First of all we claim that $(ABD) \cap (ACE) = T$ lies on $AF$. This is true since from the parallel lines, we have that, $$\frac{FD}{FC} = \frac{FP}{FA} = \frac{FE}{FB}$$which implies that $FE \times FC = FD \times FB$ which implies $F$ lies on the radical axis of $(ABD)$ and $(ACE)$. Suppose $BX \cap CY = Z$, now notice that if $Z$ lies on $AF$, we will be done since then we would have $ZB \times ZX = ZT \times ZA = ZY \times ZC$ which implies the desired result. Now just notice that $\angle ABC = \angle ABD = \angle AXD = \angle XAD = \angle DBZ$ and similarly $\angle ACB = \angle ECZ$, so $Z$ is just the reflection of $A$ across $BC$ and thus lies on $AF$. $\blacksquare$

bored Let $(ABD) \cap (ACE) = Z$ and let $A'$ be the reflection of $A$ over $BC$. Claim: $Z$ lies on $\overline{AF}$ (so that the radical axis of $(ABD)$ and $(ACE)$ is $\overline{AF}$.) Proof.
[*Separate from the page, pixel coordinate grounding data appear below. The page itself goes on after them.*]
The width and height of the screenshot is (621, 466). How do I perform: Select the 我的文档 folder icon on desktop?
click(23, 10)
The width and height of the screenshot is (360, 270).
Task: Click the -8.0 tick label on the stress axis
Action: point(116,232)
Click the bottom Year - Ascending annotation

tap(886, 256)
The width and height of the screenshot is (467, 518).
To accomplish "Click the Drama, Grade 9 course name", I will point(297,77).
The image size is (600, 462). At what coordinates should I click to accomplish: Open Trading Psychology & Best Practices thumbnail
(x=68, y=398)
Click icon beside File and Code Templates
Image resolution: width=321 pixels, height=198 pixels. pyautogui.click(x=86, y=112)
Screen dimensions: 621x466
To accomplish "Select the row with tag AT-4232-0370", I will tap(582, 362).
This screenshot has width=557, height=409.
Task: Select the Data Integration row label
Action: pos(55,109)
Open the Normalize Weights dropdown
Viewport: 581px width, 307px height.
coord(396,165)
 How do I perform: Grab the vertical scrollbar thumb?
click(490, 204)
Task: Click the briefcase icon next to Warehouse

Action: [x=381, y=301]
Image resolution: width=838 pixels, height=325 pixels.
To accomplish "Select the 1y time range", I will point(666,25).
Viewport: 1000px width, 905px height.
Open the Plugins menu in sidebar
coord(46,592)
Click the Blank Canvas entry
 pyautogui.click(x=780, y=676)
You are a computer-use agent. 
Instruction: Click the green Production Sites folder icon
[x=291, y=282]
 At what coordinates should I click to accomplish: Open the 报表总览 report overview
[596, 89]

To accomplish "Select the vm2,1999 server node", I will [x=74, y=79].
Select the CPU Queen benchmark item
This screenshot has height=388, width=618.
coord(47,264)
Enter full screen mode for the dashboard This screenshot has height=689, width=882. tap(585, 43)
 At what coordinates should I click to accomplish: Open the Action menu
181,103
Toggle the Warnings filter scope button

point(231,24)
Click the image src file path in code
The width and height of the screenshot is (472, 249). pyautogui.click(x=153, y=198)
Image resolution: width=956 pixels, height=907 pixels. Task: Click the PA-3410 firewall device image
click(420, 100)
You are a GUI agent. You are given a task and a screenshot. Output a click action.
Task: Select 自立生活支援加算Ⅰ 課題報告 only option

Note that $\triangle ABC$ and $\triangle PED$ are homothetic with center $F$. It follows that \[ \frac{DF}{FE} = \frac{CF}{FB}, \]or $CF \cdot FE = DF \cdot FB$. Thus $F$ has equal power with respect to $(ABD)$ and $(ACE)$, so $\overline{AF}$ is the radical axis of the two circles, as desired. $\square$ Finally, note that \[ \measuredangle XBD = \measuredangle XAD = \measuredangle DXA = \measuredangle DBA = \measuredangle CBA = \measuredangle CBA' \]so $\overline{XBA'}$ collinear. Similarly $\overline{YCA'}$ collinear, hence $A'X \cdot A'B = A'Y \cdot A'C = A'Z \cdot A'A$ or $BCYZ$ cyclic.

No Bash? lol

Easy and a cute one Claim 1: $\color{blue}{AF,BX}$ and $\color{blue}{CY}$ are concurrent. Proof: Note that $\square ABXD$ and $\square ACYE$ are cyclic quadrilaterals. As $DA=DX$ thus, both of these chords subtend equal angles at the center and hence at the circle. Thus, $\angle{ABD}=\angle{XBD}=\angle{XAD}=\alpha$(say) and analogously, $\angle{ACE}=\angle{YCE}=\angle{EAY}=\beta$(say). Also, $\angle{PED}=\alpha$ and $\angle{PDE}=\beta$ since, $PE \parallel AB$ and $PD \parallel AC$. Let $Z$ be the reflection of $A$ over $BC$. Then, $\angle{ZBC}=\alpha$ and $\angle{ZCB}=\beta$ implying, $\angle{ZBD}=\angle{XBD}$ and $\angle{ZCE}=\angle{YCE}$. As $X,Y,Z$ all lie on the same side of $BC$ thus, $AF,BX$ and $CY$ are concurrent at $Z$ as desired.$\blacksquare$ Claim 2: $\color{blue}{AZ}$ is the radical axis of $\color{blue}{(ABXD)}$ and $\color{blue}{(ACYE)}$. Proof: Let $(ABXD) \cap AZ=O$. Then $\angle{AOD}=\angle{ABD}=\alpha$ but we also have $\angle{PED}=\alpha$ thus, $\angle{PED}=\angle{POD}$ implying $P,E,O,D$ lie on a circle. Thus, $\angle{POE}=\angle{PDE}=\beta$ but $\angle{ACE}=\alpha$ thus, $\angle{ACE}=\angle{AOE}$ implying $A,C,Y,O,E$ lie on a circle. Thus we have $(ABXOD)$ and $(ACYOE)$. Clearly $AO$(or $AZ$) is the radical axis of these circles as desired. $\blacksquare$ Claim 3: $\color{blue}{B,C,X,Y}$ are concyclic. Proof: Call $(ABXOD)$ and $(ACYOE)$ as $\Gamma_{1}$ and $\Gamma_{2}$ respectively. Computing powers of $Z$ we get, $$Pow_{(\Gamma_{1})}Z=Pow_{(\Gamma_{2})}{Z} \implies \boxed{ZX.ZB=ZY.ZC}$$implying $B,C,X,Y$ are concylic as desired. $\blacksquare$ ($\mathcal{QED}$) Remark: With trivial angle chasing one can also show that $O$ is the circumcenter of triangle $XYZ$.